The first thing we’ve seen is that handful of international operators have seized all Finnish operations, and many others whilst continuing to operate have stopped advertising to Finnish players, which one could argue is the Lottery Act working as intended.

If the technological solutions are found and payment blocks do go live. The Finnish iGaming market will see some changes as Finnish players truly love their online bank payments, with currently 80% of deposits made by Finnish players, being done from online banking.

The next part comes with what this means for the players.

Will the new payment blocks leave players' money at risk?

If the bill had gone through without amendments, then yes it would have, however, there was an addition that states that banks are not to block withdrawals or transfers of winnings to players. Whilst this sounds good on paper, it doesn’t mean this system is flawless, there is also the issue that this makes it increasingly likely to be circumvented by grey/black market payment providers as happened with Norway.  It seems like the blocks are a done deal, although it is currently reliant on banking compliance and the government's technical implementation to work going forward. In practice, it doesn’t seem to come into force till the 2nd quarter of 2023 as this is the current estimate from the financial industry to implement these payment blocks. So there is still time for this to change before that.

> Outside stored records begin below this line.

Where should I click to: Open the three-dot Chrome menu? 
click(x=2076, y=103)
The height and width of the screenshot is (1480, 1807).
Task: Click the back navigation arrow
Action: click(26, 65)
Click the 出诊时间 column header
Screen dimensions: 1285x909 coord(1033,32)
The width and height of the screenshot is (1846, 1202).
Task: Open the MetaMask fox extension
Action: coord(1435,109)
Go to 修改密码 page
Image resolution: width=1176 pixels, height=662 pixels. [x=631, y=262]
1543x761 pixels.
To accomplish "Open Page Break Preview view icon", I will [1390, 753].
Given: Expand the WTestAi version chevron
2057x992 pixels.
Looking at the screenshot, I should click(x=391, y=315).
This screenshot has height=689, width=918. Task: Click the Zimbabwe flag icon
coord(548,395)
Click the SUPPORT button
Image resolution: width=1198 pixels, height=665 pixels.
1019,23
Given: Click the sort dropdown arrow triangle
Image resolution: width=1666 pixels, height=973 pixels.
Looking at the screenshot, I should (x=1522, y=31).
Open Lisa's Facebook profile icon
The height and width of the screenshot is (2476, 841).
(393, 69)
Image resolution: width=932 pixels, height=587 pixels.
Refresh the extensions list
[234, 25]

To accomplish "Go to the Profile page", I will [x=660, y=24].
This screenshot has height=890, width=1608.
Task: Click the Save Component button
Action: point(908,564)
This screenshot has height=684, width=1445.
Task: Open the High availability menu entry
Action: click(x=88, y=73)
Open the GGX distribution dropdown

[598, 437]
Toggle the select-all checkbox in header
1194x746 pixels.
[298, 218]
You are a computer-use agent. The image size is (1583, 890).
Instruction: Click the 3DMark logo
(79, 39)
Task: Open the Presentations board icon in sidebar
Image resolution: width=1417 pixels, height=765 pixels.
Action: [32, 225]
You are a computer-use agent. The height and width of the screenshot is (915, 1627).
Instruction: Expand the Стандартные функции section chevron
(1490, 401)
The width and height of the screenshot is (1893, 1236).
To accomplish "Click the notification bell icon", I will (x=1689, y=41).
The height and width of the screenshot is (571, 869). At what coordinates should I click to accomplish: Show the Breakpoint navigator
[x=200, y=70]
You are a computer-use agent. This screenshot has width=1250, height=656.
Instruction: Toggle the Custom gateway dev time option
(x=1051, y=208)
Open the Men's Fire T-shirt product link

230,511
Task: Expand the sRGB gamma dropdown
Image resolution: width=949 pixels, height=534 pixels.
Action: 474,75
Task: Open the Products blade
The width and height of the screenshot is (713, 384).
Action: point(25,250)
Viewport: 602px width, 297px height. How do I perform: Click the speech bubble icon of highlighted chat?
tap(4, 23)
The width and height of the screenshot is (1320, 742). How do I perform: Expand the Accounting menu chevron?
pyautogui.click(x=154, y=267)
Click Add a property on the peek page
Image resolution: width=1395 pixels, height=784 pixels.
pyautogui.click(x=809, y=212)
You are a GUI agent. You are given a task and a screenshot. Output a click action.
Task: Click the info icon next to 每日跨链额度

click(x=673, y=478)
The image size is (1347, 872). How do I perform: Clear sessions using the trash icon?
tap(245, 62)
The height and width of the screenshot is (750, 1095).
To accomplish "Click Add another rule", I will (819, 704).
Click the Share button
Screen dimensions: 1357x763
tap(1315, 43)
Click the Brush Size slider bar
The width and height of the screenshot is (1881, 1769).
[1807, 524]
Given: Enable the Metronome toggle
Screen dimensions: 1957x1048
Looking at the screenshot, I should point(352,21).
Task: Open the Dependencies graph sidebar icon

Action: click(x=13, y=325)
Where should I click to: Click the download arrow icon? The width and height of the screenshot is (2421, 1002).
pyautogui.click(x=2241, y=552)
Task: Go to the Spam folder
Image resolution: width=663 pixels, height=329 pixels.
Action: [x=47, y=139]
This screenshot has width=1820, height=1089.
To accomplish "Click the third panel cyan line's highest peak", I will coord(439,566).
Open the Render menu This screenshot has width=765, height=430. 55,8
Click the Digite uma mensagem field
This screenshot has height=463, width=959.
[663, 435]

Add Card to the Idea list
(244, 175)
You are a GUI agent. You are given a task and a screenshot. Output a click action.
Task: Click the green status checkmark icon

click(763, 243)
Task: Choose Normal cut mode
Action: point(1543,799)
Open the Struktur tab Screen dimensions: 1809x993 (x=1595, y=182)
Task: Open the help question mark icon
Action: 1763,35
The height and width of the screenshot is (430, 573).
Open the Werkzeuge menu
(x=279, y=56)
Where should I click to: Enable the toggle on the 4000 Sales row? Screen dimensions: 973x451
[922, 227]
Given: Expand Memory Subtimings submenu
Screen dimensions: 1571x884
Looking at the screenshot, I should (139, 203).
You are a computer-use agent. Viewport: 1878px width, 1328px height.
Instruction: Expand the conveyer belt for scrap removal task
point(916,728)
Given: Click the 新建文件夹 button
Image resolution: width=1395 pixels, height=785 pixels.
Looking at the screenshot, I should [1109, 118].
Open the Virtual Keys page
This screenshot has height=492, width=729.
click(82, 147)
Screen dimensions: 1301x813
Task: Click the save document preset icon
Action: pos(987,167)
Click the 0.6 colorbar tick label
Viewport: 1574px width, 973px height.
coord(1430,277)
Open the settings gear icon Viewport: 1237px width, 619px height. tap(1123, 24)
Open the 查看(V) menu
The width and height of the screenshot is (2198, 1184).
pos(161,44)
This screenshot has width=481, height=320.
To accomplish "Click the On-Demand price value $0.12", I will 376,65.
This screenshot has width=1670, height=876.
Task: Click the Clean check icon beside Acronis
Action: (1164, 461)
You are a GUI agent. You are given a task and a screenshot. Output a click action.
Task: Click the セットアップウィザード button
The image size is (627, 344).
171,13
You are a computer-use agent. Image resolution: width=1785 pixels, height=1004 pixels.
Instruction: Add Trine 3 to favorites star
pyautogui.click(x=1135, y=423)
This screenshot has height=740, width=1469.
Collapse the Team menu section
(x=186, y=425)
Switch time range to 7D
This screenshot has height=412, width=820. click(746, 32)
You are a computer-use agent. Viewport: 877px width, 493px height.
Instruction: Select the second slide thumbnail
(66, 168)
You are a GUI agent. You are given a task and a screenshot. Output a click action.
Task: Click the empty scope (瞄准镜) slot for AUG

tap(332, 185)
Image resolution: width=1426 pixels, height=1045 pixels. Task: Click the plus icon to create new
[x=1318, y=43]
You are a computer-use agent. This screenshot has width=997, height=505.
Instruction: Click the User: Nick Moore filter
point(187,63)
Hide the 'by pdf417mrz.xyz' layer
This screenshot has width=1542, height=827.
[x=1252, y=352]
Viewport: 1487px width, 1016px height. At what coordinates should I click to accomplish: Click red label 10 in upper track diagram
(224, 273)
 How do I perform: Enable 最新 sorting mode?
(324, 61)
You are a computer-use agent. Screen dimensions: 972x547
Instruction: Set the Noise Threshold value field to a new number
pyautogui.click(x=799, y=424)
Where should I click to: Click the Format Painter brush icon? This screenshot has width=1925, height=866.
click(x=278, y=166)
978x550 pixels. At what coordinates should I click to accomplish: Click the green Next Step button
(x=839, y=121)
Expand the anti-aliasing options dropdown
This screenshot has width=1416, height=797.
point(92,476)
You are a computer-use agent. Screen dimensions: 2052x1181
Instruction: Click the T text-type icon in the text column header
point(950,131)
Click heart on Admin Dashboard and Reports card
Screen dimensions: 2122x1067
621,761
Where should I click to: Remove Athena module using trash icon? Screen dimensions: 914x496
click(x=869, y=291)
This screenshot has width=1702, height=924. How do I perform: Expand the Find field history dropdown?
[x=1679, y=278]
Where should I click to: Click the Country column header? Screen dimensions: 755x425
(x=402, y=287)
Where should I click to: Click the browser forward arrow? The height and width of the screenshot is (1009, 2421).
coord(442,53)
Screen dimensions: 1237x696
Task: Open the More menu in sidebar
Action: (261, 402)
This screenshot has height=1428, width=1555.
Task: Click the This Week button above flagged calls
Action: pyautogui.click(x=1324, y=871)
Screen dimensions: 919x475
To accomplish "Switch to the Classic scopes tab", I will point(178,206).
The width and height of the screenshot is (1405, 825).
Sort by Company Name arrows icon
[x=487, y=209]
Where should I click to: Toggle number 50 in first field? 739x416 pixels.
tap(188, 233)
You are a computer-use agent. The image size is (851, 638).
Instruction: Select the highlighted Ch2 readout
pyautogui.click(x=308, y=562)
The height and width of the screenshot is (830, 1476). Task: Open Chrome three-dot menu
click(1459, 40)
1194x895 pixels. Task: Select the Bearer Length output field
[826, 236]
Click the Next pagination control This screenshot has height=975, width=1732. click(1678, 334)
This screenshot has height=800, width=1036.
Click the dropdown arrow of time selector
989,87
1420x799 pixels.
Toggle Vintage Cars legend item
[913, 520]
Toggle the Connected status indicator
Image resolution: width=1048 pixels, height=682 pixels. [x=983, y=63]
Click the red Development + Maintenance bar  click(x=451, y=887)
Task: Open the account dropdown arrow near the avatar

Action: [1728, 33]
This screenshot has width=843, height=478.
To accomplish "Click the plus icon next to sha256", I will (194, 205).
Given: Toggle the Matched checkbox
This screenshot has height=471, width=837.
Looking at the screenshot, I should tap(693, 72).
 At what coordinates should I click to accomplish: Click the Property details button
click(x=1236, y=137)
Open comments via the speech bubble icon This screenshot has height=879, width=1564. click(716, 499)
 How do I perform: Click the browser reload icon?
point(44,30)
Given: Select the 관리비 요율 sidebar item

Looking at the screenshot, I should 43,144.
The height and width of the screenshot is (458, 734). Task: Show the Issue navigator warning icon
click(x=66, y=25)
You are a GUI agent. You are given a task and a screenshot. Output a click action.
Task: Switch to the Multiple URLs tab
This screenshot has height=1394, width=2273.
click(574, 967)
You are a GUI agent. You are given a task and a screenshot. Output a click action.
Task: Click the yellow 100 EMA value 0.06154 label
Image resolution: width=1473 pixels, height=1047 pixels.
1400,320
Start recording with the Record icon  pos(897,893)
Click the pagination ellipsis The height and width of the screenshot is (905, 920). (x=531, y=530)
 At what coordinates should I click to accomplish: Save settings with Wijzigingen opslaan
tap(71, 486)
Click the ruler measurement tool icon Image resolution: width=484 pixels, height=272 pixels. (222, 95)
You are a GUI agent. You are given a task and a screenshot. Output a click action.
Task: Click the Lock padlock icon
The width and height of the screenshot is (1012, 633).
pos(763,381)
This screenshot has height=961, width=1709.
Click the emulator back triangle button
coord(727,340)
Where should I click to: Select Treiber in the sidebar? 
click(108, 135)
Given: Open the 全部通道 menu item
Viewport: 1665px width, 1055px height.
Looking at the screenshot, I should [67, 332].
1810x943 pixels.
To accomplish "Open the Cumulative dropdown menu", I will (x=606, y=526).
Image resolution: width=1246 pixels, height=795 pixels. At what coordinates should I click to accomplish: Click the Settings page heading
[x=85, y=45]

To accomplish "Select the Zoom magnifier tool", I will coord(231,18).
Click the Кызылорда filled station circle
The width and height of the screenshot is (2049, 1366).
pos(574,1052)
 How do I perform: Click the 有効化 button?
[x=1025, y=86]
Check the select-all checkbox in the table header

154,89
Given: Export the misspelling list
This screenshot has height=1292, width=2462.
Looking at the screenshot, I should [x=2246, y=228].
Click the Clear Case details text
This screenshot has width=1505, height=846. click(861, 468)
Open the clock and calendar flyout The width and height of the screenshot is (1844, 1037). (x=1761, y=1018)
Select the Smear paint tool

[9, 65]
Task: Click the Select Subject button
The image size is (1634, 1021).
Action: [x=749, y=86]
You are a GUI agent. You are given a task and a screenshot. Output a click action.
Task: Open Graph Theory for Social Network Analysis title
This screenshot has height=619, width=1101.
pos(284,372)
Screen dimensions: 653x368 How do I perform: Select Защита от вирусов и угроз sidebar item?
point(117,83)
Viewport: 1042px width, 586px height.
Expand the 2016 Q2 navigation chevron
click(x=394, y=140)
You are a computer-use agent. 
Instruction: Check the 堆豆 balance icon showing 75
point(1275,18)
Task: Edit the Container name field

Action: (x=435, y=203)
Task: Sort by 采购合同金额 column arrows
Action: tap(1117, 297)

What does the future look like for Finnish gaming?

From what we’ve seen happen in other markets the first thing that happens is a number of black market operators and payment providers popping up to claim the market share left empty by the companies who stopped providing iGaming services to Finnish players. These being smaller and less regulated (usually they have some form of licence, although not all do), we’re also likely to see a significant increase in crypto gaming and the use of digital banks and e-wallets as players seek to work around banking restrictions to get the best deal.

There is also one final speculation, although it isn’t currently known, and that is that the Finnish gambling act could change to allow for international iGaming companies to apply for Finnish specific licences and the Finnish Monopoly themselves to join the fray of international iGaming companies. If this is the case it is likely to change following the next parliamentary elections in 2023, after the payment ban has been brought into force. And tax them appropriately, which could make up for the shortfall in revenue generated by the state monopoly. The likelihood of this increases significantly if the problem iGaming does not reduce in line with the upcoming changes as politicians will be far less inclined to protect the state monopoly.